Después de recopilar sus datos, el refugiado recibía un lugar para dormir y atención médica. Eventualmente, durante los días siguientes, el centro proporcionaba el transporte al país en el que se registraban.
Organizaciones como UNICEF y fundaciones que se ocupan específicamente de los niños atrapados en la guerra permanecen en el lugar. Como parte de la Fundación Hadassah, junto con INTERSOS, montamos una clínica. Mis compañeros y yo atendíamos a personas que huían de sus casas, a aquellas con patologías crónicas y a personas que no recibían ningún tipo de tratamiento. La mayoría de los refugiados con los que nos encontramos venían en busca de medicamentos crónicos o atención primaria de salud.

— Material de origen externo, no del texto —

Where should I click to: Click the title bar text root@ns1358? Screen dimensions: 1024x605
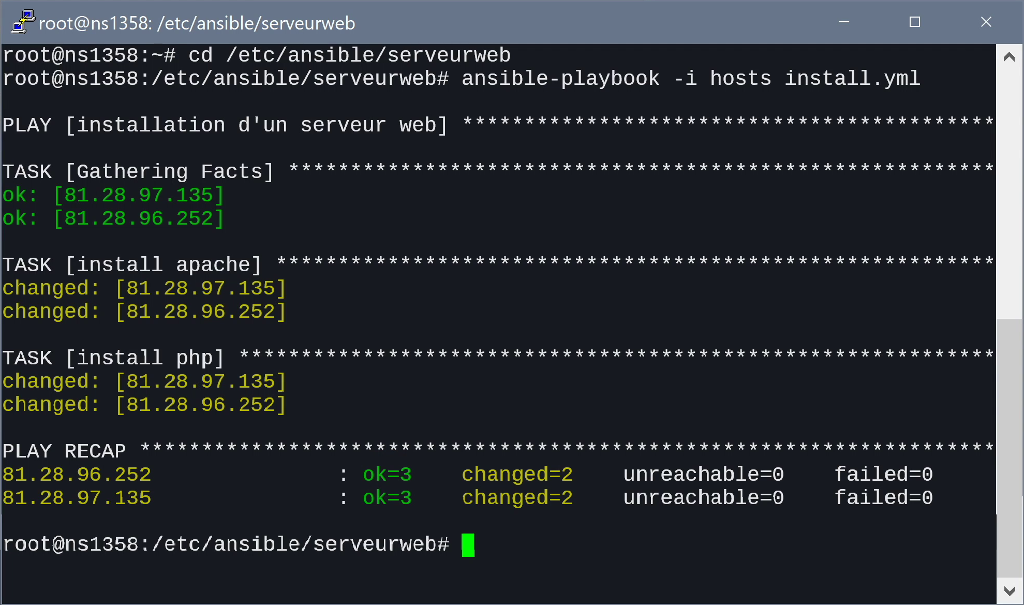(197, 24)
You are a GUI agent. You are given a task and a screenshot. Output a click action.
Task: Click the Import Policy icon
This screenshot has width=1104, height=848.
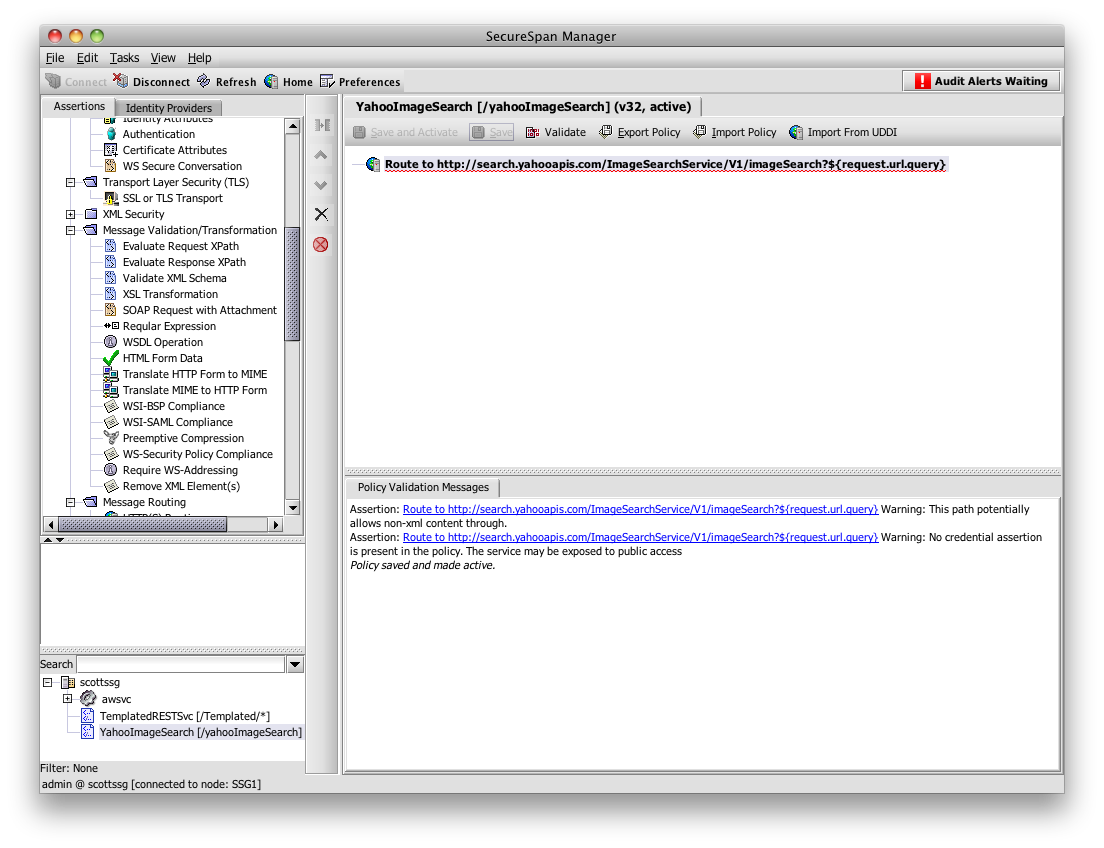[x=700, y=132]
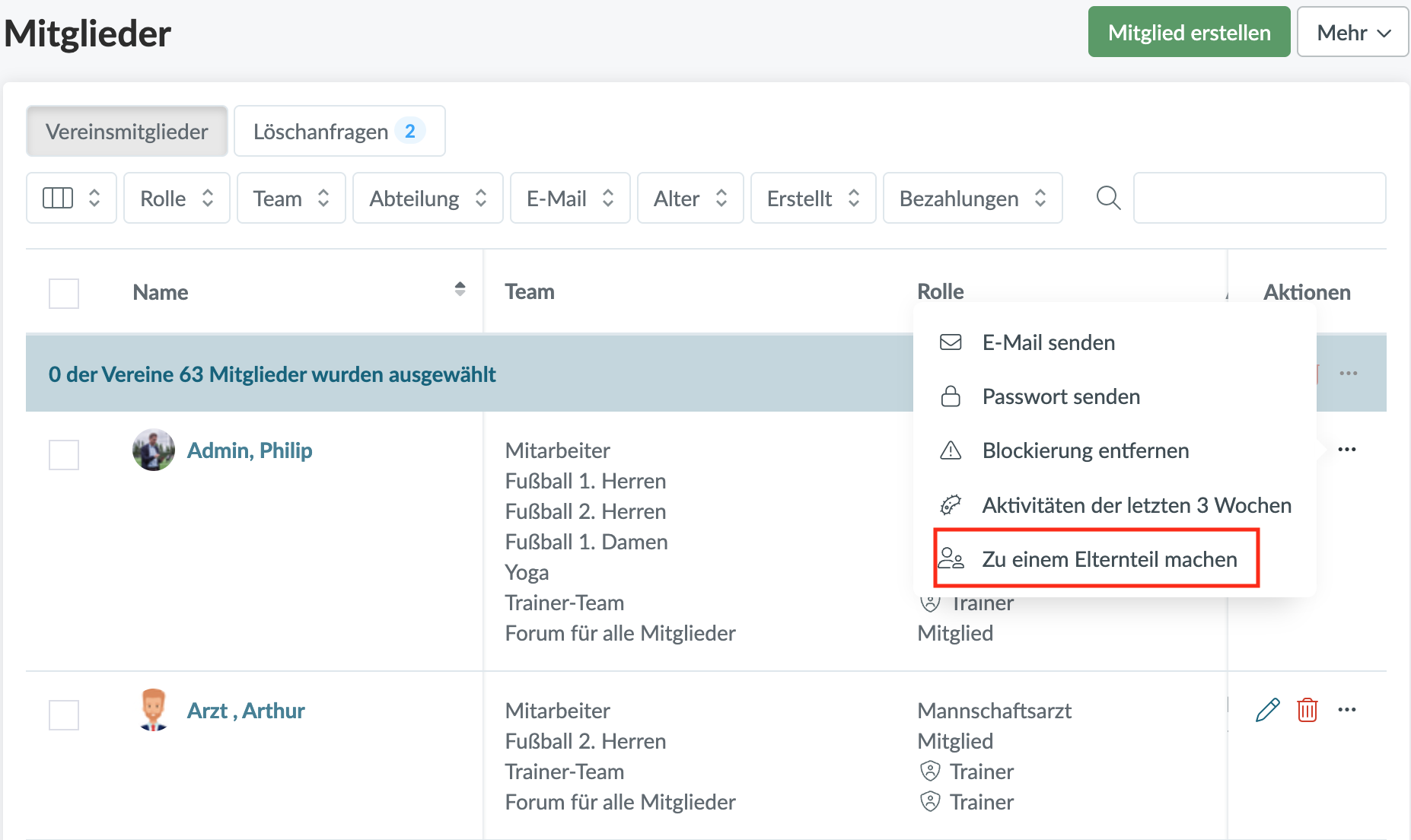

Si bien el tratamiento y la contención formaban una parte importante de mi trabajo diario, a veces simplemente hablaba con la persona. Habiendo experimentado una angustia extrema, algunas personas solo necesitan hablar y narrar lo que les sucedió. Compartían sus preocupaciones. Después de todo, estas son personas que lo perdieron todo. Dejaron sus hogares con sus pertenencias para ingresar a una tierra nueva y extraña con la esperanza de encontrar seguridad.
Durante mis tres semanas en el centro, fui testigo de la angustia y escuché historias sobre los horrores por los que pasó la gente. Una familia habló de pasar dos meses completos en un sótano, encerrada con soldados rusos.
Me encontré con hombres de países latinoamericanos que trabajaban bajo contrato en Ucrania pero de alguna manera escaparon del país. Muchos sufrieron bombardeos, llegando al hospital con quemaduras, dolor de oídos u otros traumas. No me tomó mucho tiempo entender que son sobrevivientes en el verdadero sentido de la palabra.
No todo se sentía oscuro y lúgubre. Aunque pocos y distantes entre sí, disfruté de momentos más alegres en el centro. Un día, mientras atendía a una madre y su pequeña hija, supimos que era el cumpleaños de la niña. Encontramos una vela y organizamos una celebración para ella, a pesar del caos que había alrededor.
En medio de historias aterradoras y simples momentos de alegría, experimentamos claros retratos de desesperación absoluta. Conocí a un hombre de 32 años. No hablaba muy bien ruso, ucraniano o inglés. Nos costó entenderlo. Me tomó algún tiempo deducir que probablemente había estado en diálisis en Ucrania.
No había recibido tratamiento en semanas. Queríamos enviarlo a un hospital, pero se negó a moverse porque pronto lo llevarían a Alemania. Mis colegas y yo tratamos de explicar el riesgo para su vida. Sin embargo, su desesperación por irse lo venció. Se negó a abandonar las instalaciones para recibir tratamiento que le salvó la vida.
Si bien el idioma representa una barrera, los intérpretes apoyan al centro. Aún así, con tantos dialectos, surge la dificultad. Los refugiados llegaron llenos de miedo, desesperación por huir y el grave impacto de sus casos individuales. A menudo, sus vidas corrían peligro, incluso en el centro.
El centro sirve como un proyecto de respuesta de la Unión Europea, allanando el camino para muchas donaciones. La efectividad del trabajo acerca a las personas, luego las reubica en otros países. Incluso me encontré con rusos que no apoyan la guerra. Se ofrecieron para ayudar a traducir y otras actividades.
En tiempos como estos, cada eslabón de la cadena sigue siendo importante. La gente donó para que yo pudiera viajar como voluntaria. Como resultado, ofrecí ayuda. Cada persona puede desempeñar un papel para apoyar a los refugiados afectados por el horror de la guerra. Dar una mano puede cambiar al menos una pequeña parte de este mundo injusto.
En el futuro, espero montar una fundación en Argentina, conectando el sistema público con el privado. Esto puede garantizar que no falten recursos en los servicios de salud. Puede crear igualdad de acceso a la atención médica de calidad. Si bien puede sonar como una idea utópica, creo que puedo hacer que suceda.